» **Your instructions**
Write out the entries again. Match each one exactly.

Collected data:
····················

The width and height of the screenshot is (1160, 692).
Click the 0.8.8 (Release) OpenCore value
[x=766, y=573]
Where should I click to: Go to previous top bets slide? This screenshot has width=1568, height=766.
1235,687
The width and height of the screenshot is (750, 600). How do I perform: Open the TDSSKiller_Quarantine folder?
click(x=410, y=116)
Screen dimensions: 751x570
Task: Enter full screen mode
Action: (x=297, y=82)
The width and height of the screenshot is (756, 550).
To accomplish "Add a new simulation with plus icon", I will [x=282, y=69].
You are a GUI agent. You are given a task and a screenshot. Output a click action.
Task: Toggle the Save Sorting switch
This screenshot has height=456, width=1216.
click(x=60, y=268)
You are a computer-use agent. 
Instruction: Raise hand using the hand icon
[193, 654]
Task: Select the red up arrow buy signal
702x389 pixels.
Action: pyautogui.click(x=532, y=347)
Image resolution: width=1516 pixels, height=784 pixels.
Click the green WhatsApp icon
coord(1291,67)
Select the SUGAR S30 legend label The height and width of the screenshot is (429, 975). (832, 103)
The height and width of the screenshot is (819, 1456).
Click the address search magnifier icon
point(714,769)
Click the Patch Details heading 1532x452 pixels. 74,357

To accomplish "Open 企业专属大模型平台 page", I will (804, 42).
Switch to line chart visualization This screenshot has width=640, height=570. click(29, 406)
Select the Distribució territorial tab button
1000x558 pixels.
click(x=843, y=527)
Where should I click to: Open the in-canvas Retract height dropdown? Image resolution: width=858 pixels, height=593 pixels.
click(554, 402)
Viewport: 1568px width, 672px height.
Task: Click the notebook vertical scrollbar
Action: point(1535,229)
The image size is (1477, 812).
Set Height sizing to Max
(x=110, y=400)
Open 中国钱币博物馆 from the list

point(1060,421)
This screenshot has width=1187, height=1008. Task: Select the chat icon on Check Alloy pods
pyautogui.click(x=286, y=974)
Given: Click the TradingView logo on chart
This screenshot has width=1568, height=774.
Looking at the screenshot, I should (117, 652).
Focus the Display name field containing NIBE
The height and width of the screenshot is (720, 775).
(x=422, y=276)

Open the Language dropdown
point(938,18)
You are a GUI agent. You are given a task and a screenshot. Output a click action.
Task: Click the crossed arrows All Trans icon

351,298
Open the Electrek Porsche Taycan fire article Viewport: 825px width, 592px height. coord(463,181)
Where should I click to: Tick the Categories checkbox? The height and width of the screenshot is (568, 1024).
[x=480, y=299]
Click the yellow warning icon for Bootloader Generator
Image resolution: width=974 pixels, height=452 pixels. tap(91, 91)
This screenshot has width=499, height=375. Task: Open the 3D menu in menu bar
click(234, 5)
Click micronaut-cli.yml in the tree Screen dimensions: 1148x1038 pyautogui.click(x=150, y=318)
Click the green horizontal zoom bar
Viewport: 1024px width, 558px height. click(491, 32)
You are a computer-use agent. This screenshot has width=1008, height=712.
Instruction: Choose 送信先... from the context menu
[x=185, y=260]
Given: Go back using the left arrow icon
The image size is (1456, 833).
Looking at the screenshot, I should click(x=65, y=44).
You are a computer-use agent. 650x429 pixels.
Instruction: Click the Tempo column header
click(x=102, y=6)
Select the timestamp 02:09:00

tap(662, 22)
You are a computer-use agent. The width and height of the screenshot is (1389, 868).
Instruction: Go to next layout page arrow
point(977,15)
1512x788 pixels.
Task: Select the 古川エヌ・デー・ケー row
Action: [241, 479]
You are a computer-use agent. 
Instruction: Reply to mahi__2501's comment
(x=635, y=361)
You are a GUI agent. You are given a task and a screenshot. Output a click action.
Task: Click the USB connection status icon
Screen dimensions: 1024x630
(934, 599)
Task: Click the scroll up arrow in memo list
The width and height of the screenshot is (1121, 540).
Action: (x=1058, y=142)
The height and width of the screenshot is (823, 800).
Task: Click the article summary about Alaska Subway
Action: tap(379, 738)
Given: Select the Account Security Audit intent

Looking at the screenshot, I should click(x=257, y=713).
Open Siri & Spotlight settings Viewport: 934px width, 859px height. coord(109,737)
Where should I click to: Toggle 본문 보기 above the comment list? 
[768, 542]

····················

» **Solution for this exercise**
The width and height of the screenshot is (1160, 692).
Click the 0.8.8 (Release) OpenCore value
[x=766, y=573]
Where should I click to: Go to previous top bets slide? This screenshot has width=1568, height=766.
1235,687
The width and height of the screenshot is (750, 600). How do I perform: Open the TDSSKiller_Quarantine folder?
click(x=410, y=116)
Screen dimensions: 751x570
Task: Enter full screen mode
Action: (x=297, y=82)
The width and height of the screenshot is (756, 550).
To accomplish "Add a new simulation with plus icon", I will [x=282, y=69].
You are a GUI agent. You are given a task and a screenshot. Output a click action.
Task: Toggle the Save Sorting switch
This screenshot has height=456, width=1216.
click(x=60, y=268)
You are a computer-use agent. 
Instruction: Raise hand using the hand icon
[193, 654]
Task: Select the red up arrow buy signal
702x389 pixels.
Action: pyautogui.click(x=532, y=347)
Image resolution: width=1516 pixels, height=784 pixels.
Click the green WhatsApp icon
coord(1291,67)
Select the SUGAR S30 legend label The height and width of the screenshot is (429, 975). (832, 103)
The height and width of the screenshot is (819, 1456).
Click the address search magnifier icon
point(714,769)
Click the Patch Details heading 1532x452 pixels. 74,357

To accomplish "Open 企业专属大模型平台 page", I will (804, 42).
Switch to line chart visualization This screenshot has width=640, height=570. click(29, 406)
Select the Distribució territorial tab button
1000x558 pixels.
click(x=843, y=527)
Where should I click to: Open the in-canvas Retract height dropdown? Image resolution: width=858 pixels, height=593 pixels.
click(554, 402)
Viewport: 1568px width, 672px height.
Task: Click the notebook vertical scrollbar
Action: point(1535,229)
The image size is (1477, 812).
Set Height sizing to Max
(x=110, y=400)
Open 中国钱币博物馆 from the list

point(1060,421)
This screenshot has width=1187, height=1008. Task: Select the chat icon on Check Alloy pods
pyautogui.click(x=286, y=974)
Given: Click the TradingView logo on chart
This screenshot has width=1568, height=774.
Looking at the screenshot, I should (117, 652).
Focus the Display name field containing NIBE
The height and width of the screenshot is (720, 775).
(x=422, y=276)

Open the Language dropdown
point(938,18)
You are a GUI agent. You are given a task and a screenshot. Output a click action.
Task: Click the crossed arrows All Trans icon

351,298
Open the Electrek Porsche Taycan fire article Viewport: 825px width, 592px height. coord(463,181)
Where should I click to: Tick the Categories checkbox? The height and width of the screenshot is (568, 1024).
[x=480, y=299]
Click the yellow warning icon for Bootloader Generator
Image resolution: width=974 pixels, height=452 pixels. tap(91, 91)
This screenshot has width=499, height=375. Task: Open the 3D menu in menu bar
click(234, 5)
Click micronaut-cli.yml in the tree Screen dimensions: 1148x1038 pyautogui.click(x=150, y=318)
Click the green horizontal zoom bar
Viewport: 1024px width, 558px height. click(491, 32)
You are a computer-use agent. This screenshot has width=1008, height=712.
Instruction: Choose 送信先... from the context menu
[x=185, y=260]
Given: Go back using the left arrow icon
The image size is (1456, 833).
Looking at the screenshot, I should click(x=65, y=44).
You are a computer-use agent. 650x429 pixels.
Instruction: Click the Tempo column header
click(x=102, y=6)
Select the timestamp 02:09:00

tap(662, 22)
You are a computer-use agent. The width and height of the screenshot is (1389, 868).
Instruction: Go to next layout page arrow
point(977,15)
1512x788 pixels.
Task: Select the 古川エヌ・デー・ケー row
Action: [241, 479]
You are a computer-use agent. 
Instruction: Reply to mahi__2501's comment
(x=635, y=361)
You are a GUI agent. You are given a task and a screenshot. Output a click action.
Task: Click the USB connection status icon
Screen dimensions: 1024x630
(934, 599)
Task: Click the scroll up arrow in memo list
The width and height of the screenshot is (1121, 540).
Action: (x=1058, y=142)
The height and width of the screenshot is (823, 800).
Task: Click the article summary about Alaska Subway
Action: tap(379, 738)
Given: Select the Account Security Audit intent

Looking at the screenshot, I should click(x=257, y=713).
Open Siri & Spotlight settings Viewport: 934px width, 859px height. coord(109,737)
Where should I click to: Toggle 본문 보기 above the comment list? 
[768, 542]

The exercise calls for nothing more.